As the billing provider, it is your responsibility to obtain the medical records to support services billed to Medicare, regardless of where the records are housed. The CERT contractor should not be referred to a third party to obtain medical records.
- I sent records to the CERT Contractor, why am I getting a follow-up request for additional documentation?
The CERT Contractor sends follow-up record requests when a response was received to the initial request, but certain required elements of the documentation are still missing. (For example, not all dates of service submitted, missing physician order, a signature attestation is needed.) Be sure to closely review the CERT letter for details regarding what documentation is still needed.
CERT Review Results and Appeals
- How do I get the results of my CERT claim review?
The CERT contractor is not responsible for providing claim review results. If you have a question about your specific CERT review findings, please e-mail WPS Medicare at medicareadmin@wpsic.com. Be sure to include "CERT Review Results" in the subject line and the Claim Identification Number (CID), and include your full name, address, telephone number, and Provider Transaction Access Number or Provider Identification Number (if available) in the body of the e-mail. This will assure a prompt reply to your request.

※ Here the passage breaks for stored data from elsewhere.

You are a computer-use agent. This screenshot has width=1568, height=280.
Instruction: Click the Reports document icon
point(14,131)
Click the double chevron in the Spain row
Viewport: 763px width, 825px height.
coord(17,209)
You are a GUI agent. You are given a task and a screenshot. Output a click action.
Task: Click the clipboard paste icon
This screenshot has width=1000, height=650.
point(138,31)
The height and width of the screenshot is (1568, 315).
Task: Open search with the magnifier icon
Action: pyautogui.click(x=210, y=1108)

When e-mailing WPS Medicare, please do not include sensitive information. If your question pertains to a specific claim, include the Internal Control Number, not your patient's Medicare Health Insurance Claim Number.
- Can I appeal a claim reduced or denied as a result of a CERT review?

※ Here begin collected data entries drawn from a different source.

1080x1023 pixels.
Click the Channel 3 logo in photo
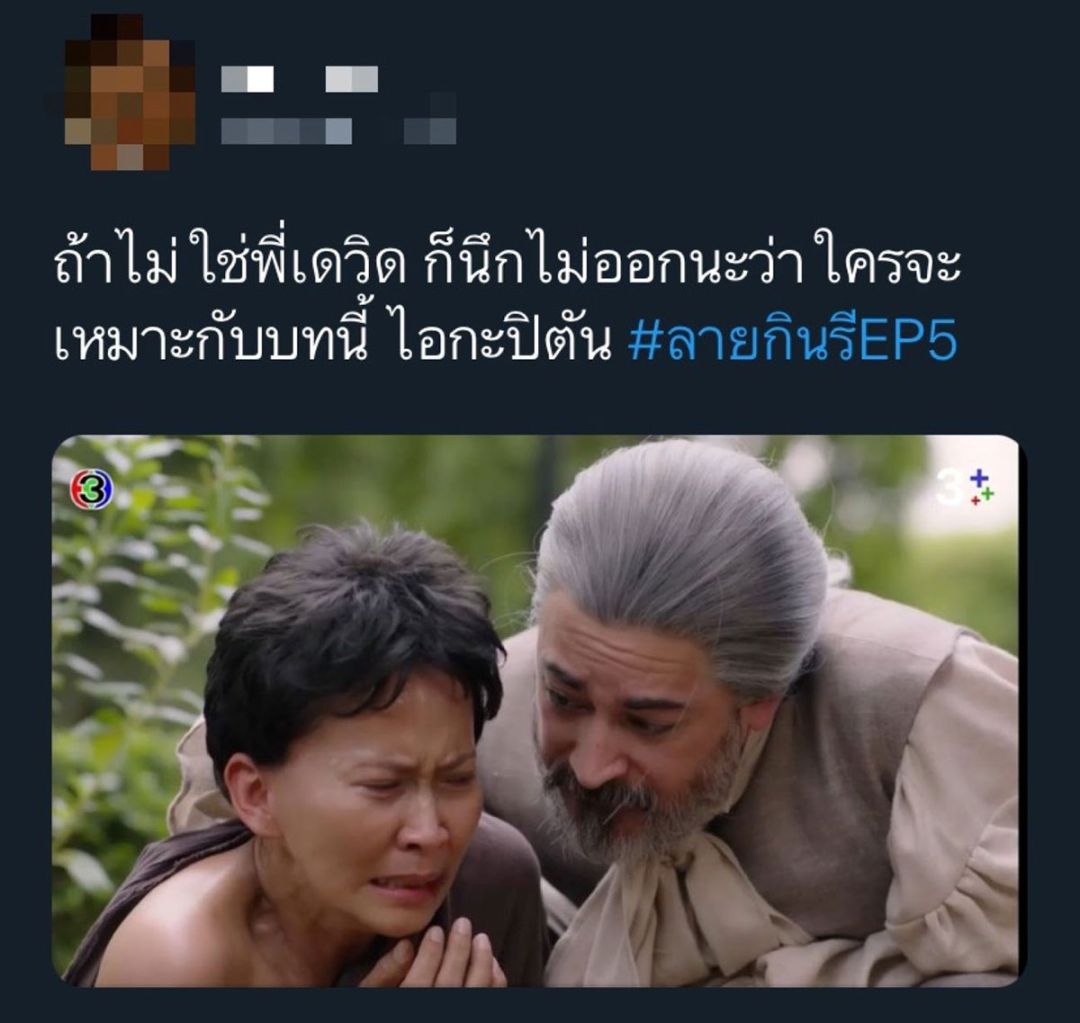tap(92, 489)
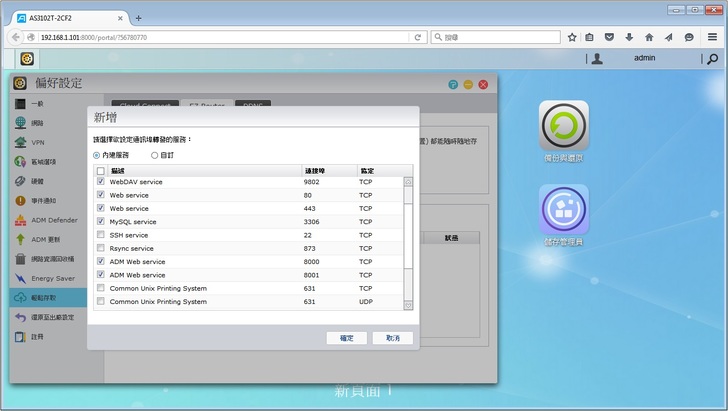The width and height of the screenshot is (728, 411).
Task: Click the blue help icon in 偏好設定 window
Action: (453, 84)
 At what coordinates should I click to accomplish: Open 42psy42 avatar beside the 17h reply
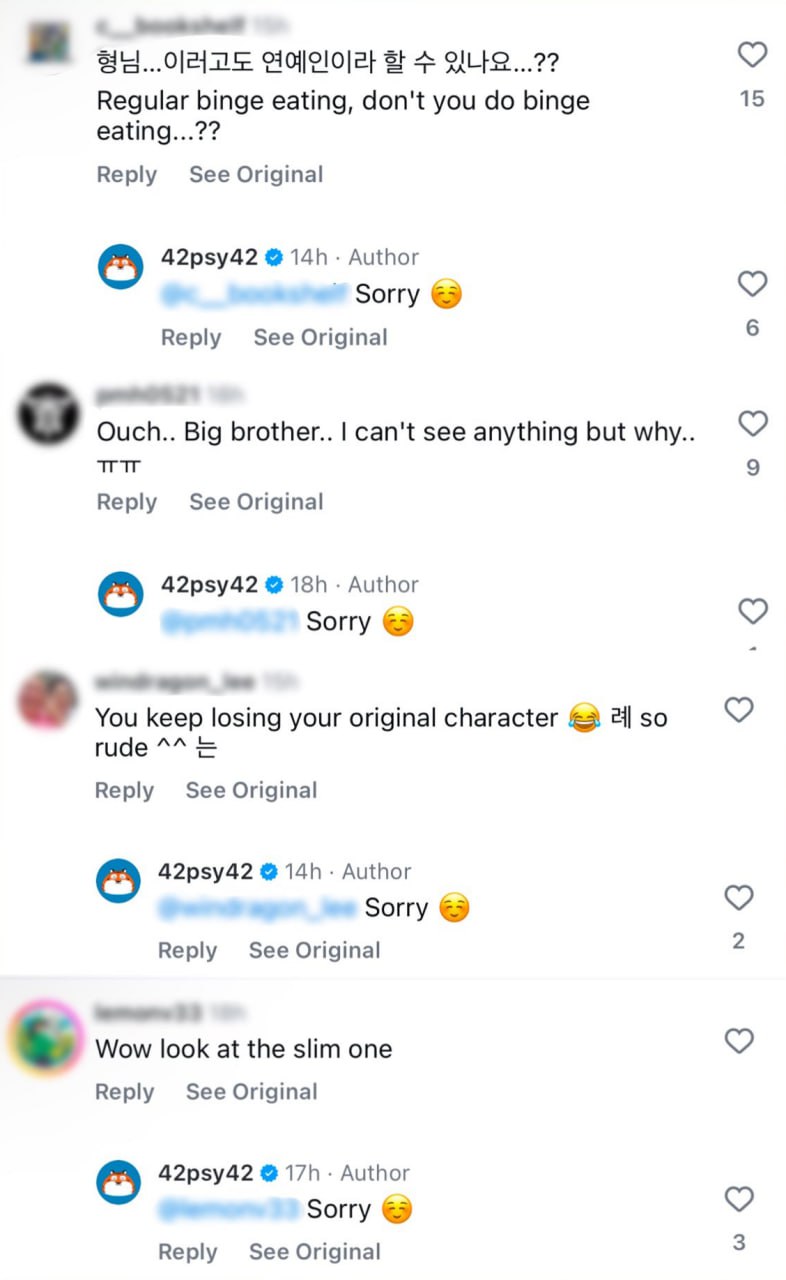pos(118,1183)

Yes, if you disagree with the CERT review result, you have the right to appeal the decision to WPS Medicare. Redetermination requests must be made within 120 days from the date of receipt of the remittance notice or Medicare Summary Notice (MSN).
- I provided a complete blood count (CBC) with differential for a Medicare patient. The CERT contractor recoded my claim to a CBC without differential. Why?
Clinical lab services do not require a signed physician order as part of the documentation, but they do require an order or requisition for the service. In addition, the order should be clear as to what is ordered. If there is no signed order, a progress note documenting the intent of that specific test be performed should be submitted. In most of our recent error findings for a complete blood count with differential, the physician's order showed only a complete blood count. If the order does not show the medical necessity of the service, the lab may request additional documentation from the physician's office to support the medical necessity of the service.
- What does Medicare do with Comprehensive Error Rate Testing (CERT) error findings?
The Comprehensive Error Rate Testing (CERT) Program is designed to measure improper payments in the Medicare Fee-for-Service Program, as required by the Improper Payments Information Act of 2002. The goal of Medicare is to "pay claims right the first time." In an effort to reach this important Centers for Medicare & Medicaid Services (CMS) and WPS Medicare goal, WPS Medicare continues to publish targeted education on our CERT web pages. This includes identification of actual errors, how providers, coders, and billers can take action to avoid future errors, and resources to assist in the preparation and submission of accurate claims.
In ongoing efforts to identify issues contributing to incorrect billing, CMS, WPS Medicare, and other CMS contractors, including Recovery Audit Contractors, closely monitor CERT error findings. Future review by these contractors of claims associated with identified problems may occur. Cooperation from providers in proper billing and documentation of services billed to Medicare is crucial in order to ensure accurate claim payments, and to meet CMS' error rate reduction expectations.